### Task item
Scan the data, and whenever a line contains "computer", copy it.

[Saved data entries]

----------------

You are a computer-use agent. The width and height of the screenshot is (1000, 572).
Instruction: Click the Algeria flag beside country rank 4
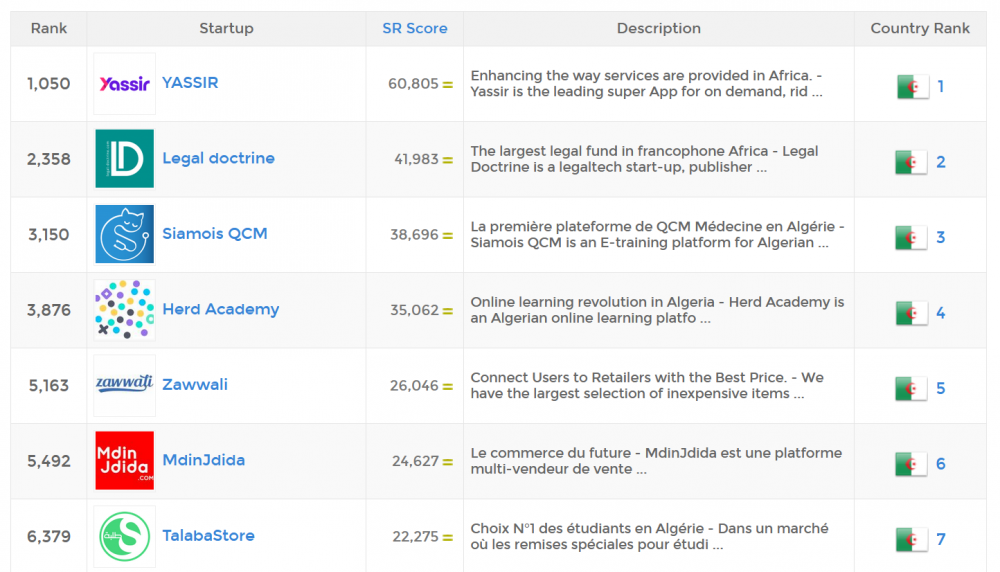(912, 313)
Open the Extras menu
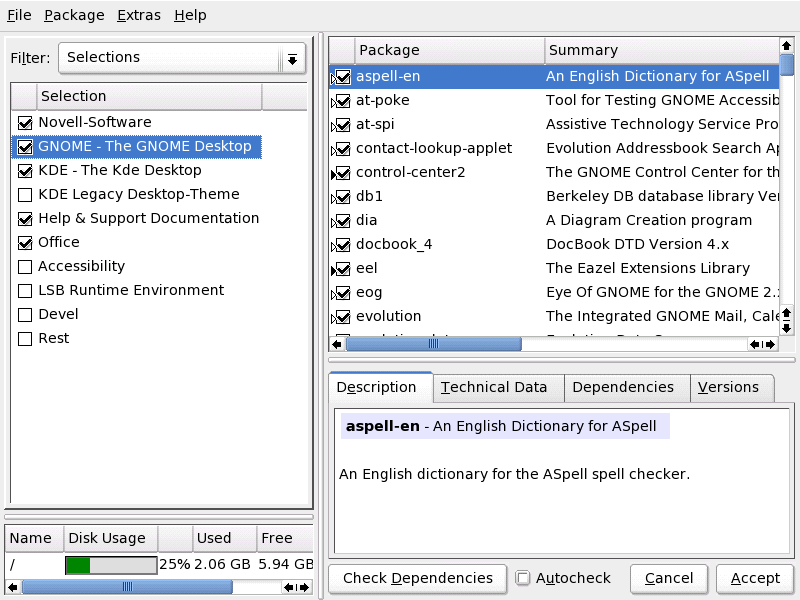The height and width of the screenshot is (600, 800). coord(137,15)
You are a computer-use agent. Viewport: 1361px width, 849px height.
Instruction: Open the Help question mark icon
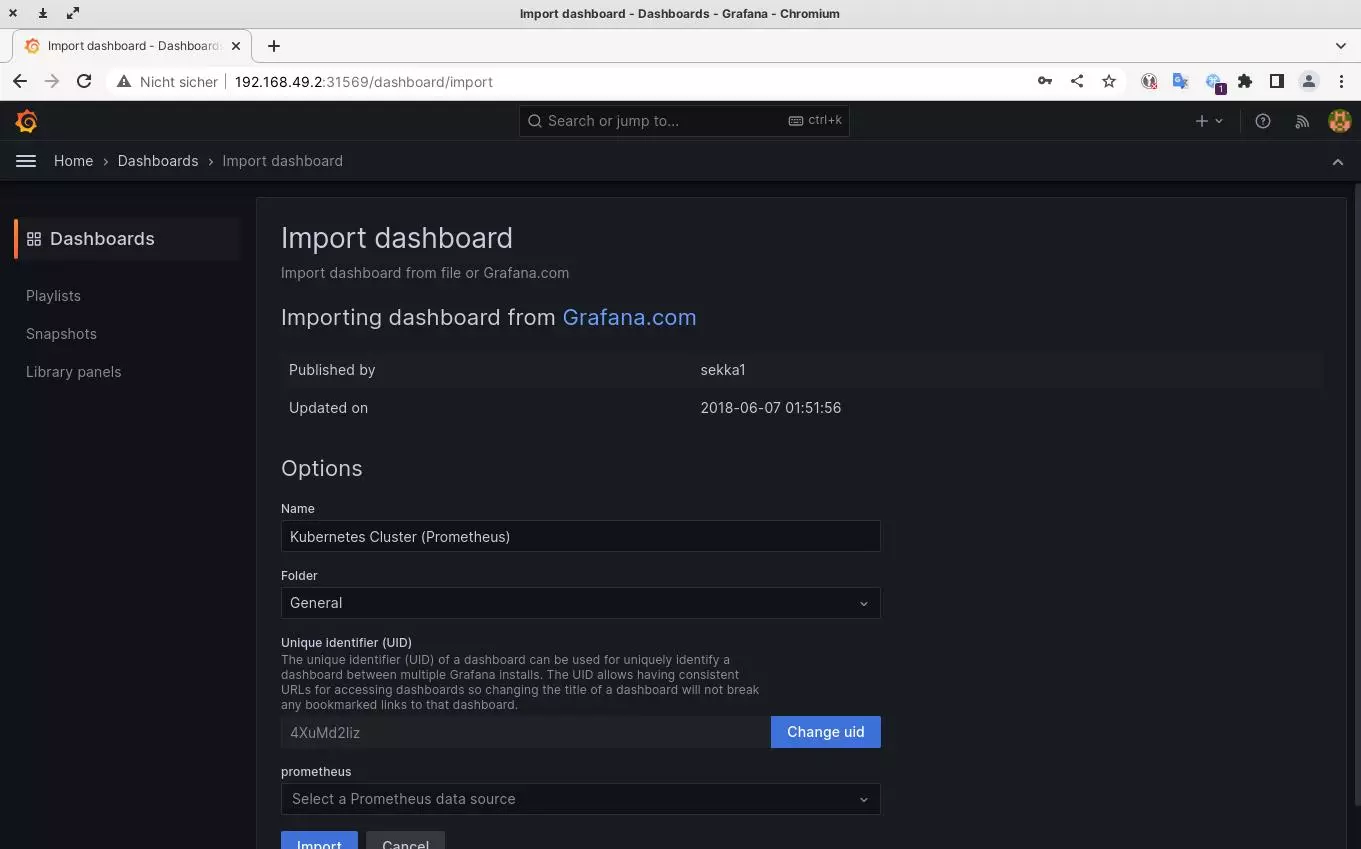(1263, 121)
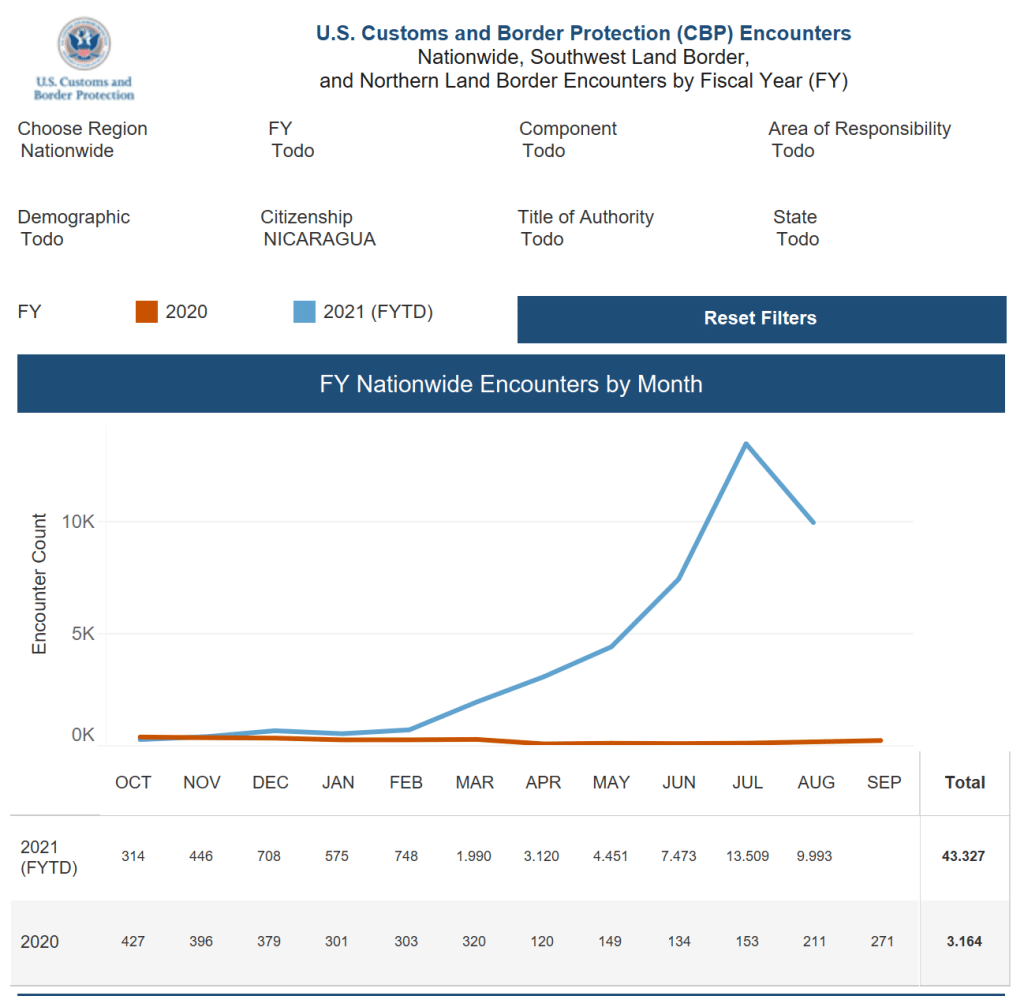The image size is (1024, 996).
Task: Click the blue 2021 (FYTD) legend swatch
Action: click(304, 312)
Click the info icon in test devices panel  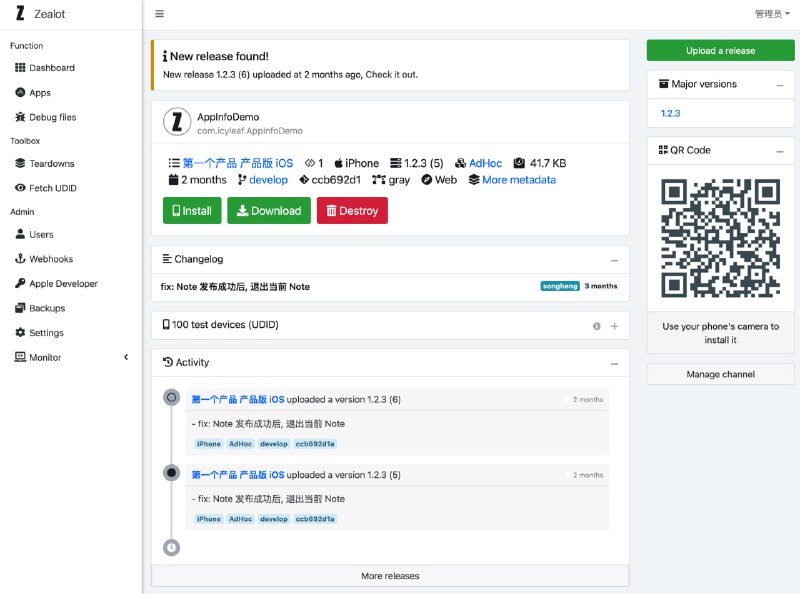click(x=597, y=326)
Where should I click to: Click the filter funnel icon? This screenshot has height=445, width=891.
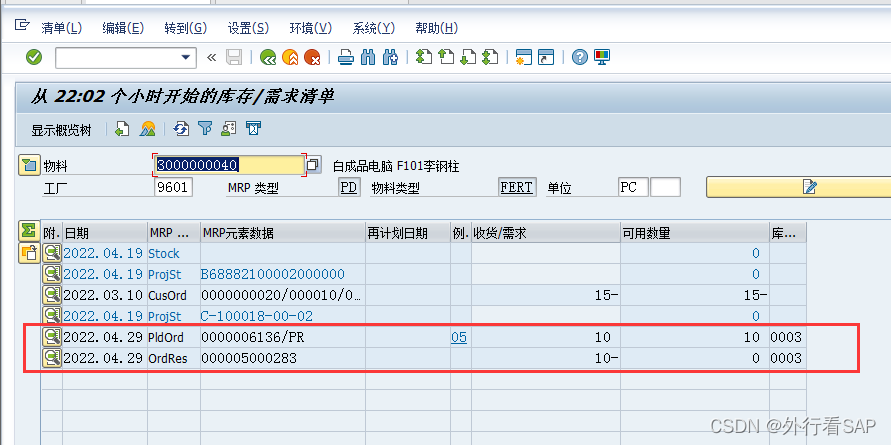coord(205,129)
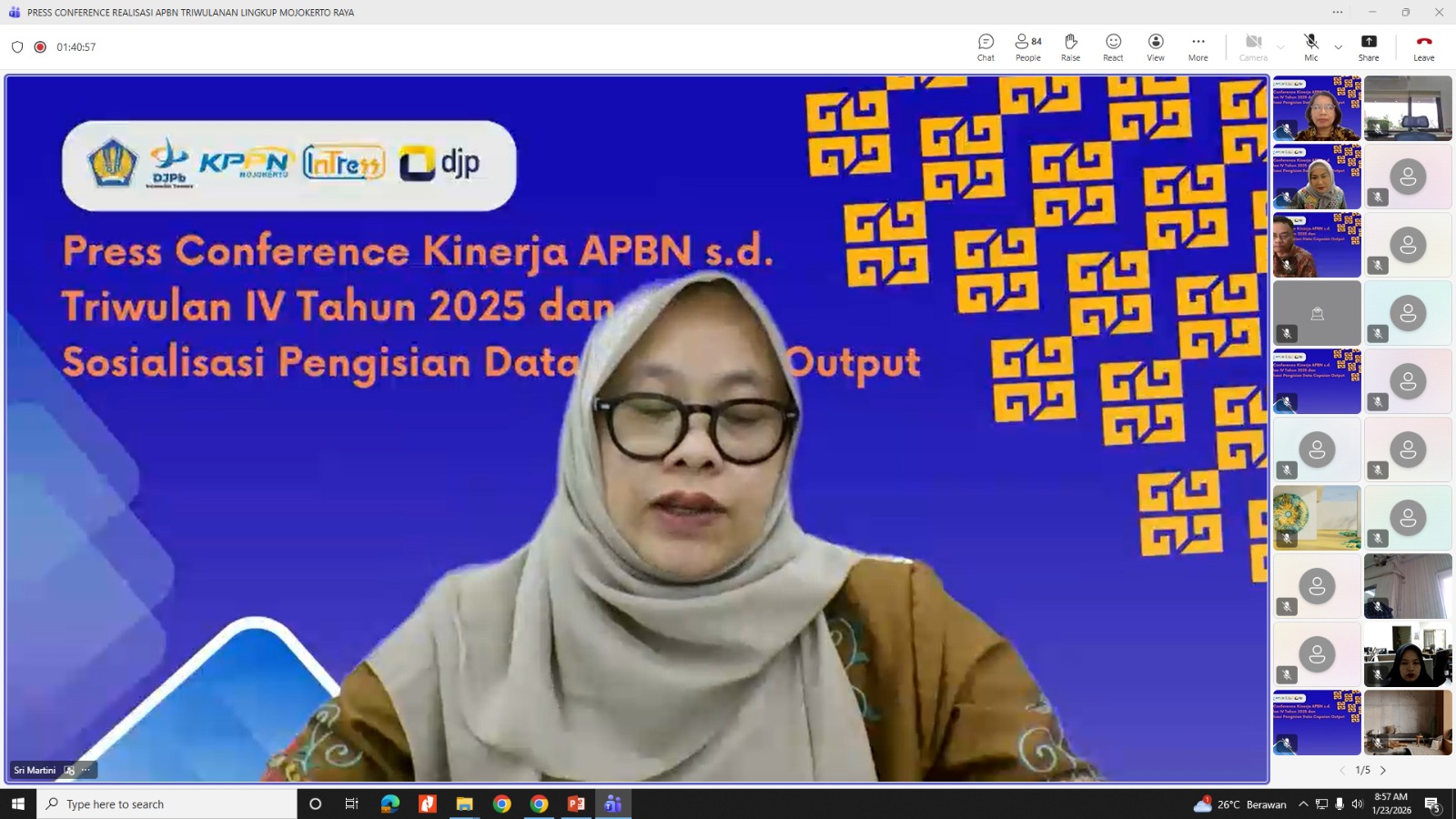The width and height of the screenshot is (1456, 819).
Task: Leave the meeting
Action: pyautogui.click(x=1424, y=47)
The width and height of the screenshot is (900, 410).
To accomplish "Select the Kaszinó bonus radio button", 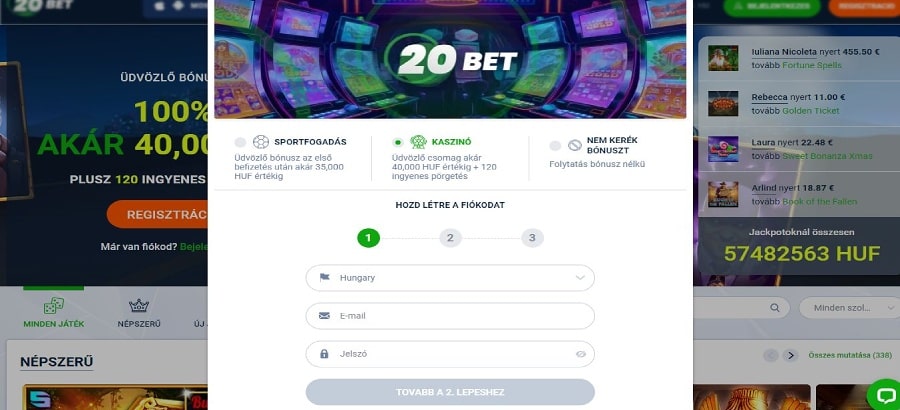I will [398, 143].
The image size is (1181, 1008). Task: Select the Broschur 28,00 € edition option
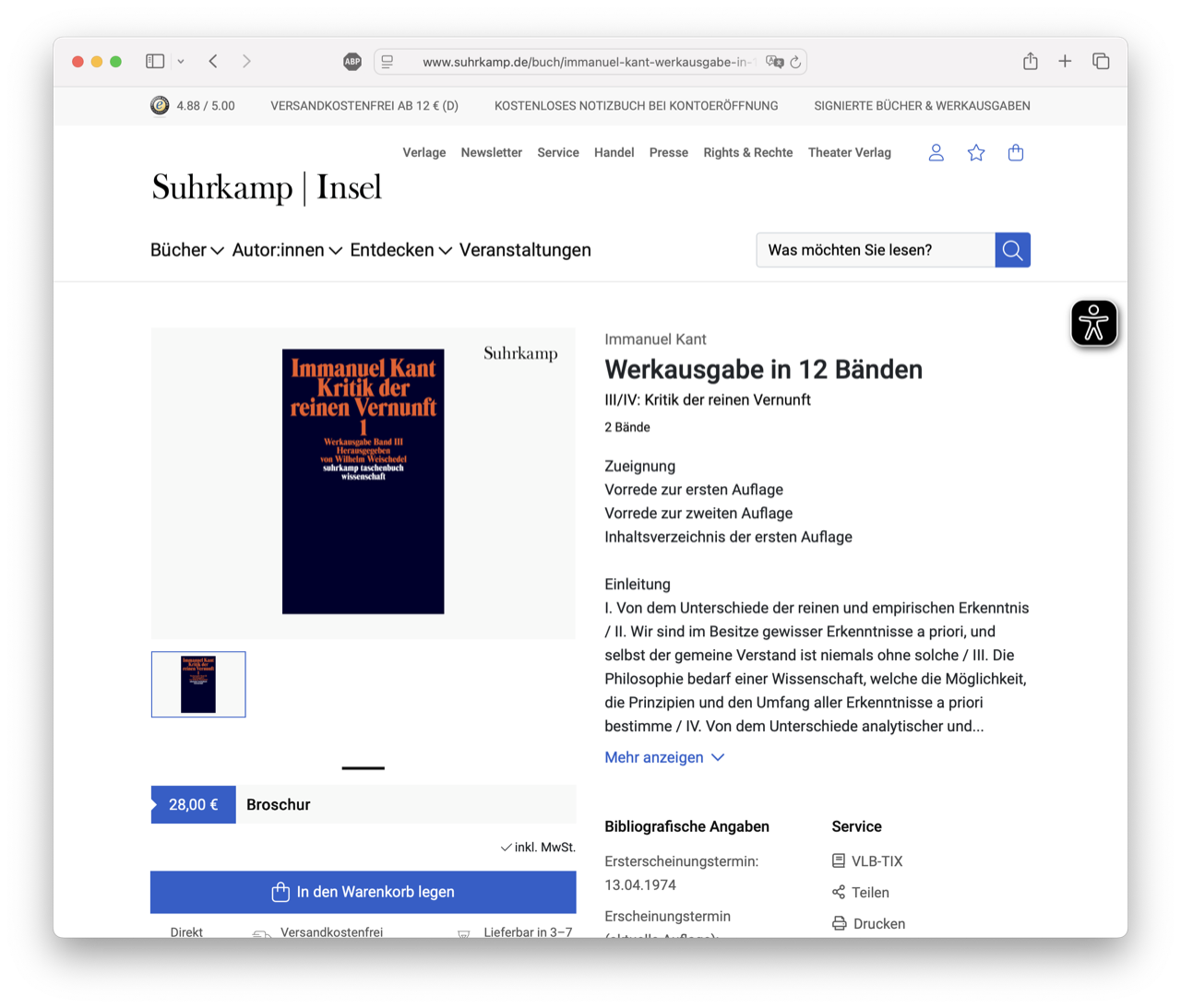point(364,804)
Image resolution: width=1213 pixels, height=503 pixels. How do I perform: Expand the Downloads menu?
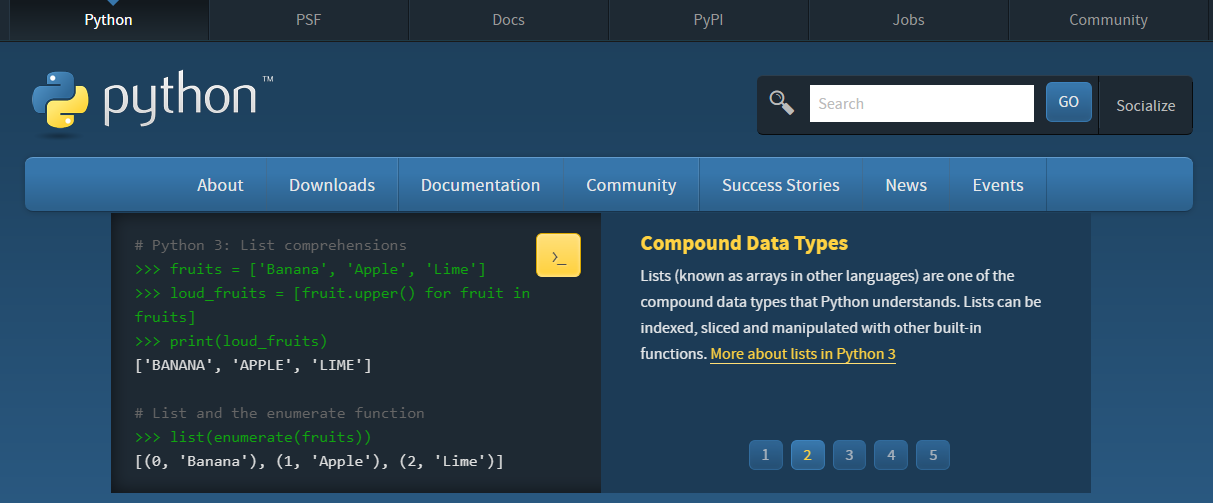332,185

----------------

### Reply to the task
You are a computer-use agent. The width and height of the screenshot is (1000, 572).
You are a computer-use agent. Viewport: 1361px width, 849px height.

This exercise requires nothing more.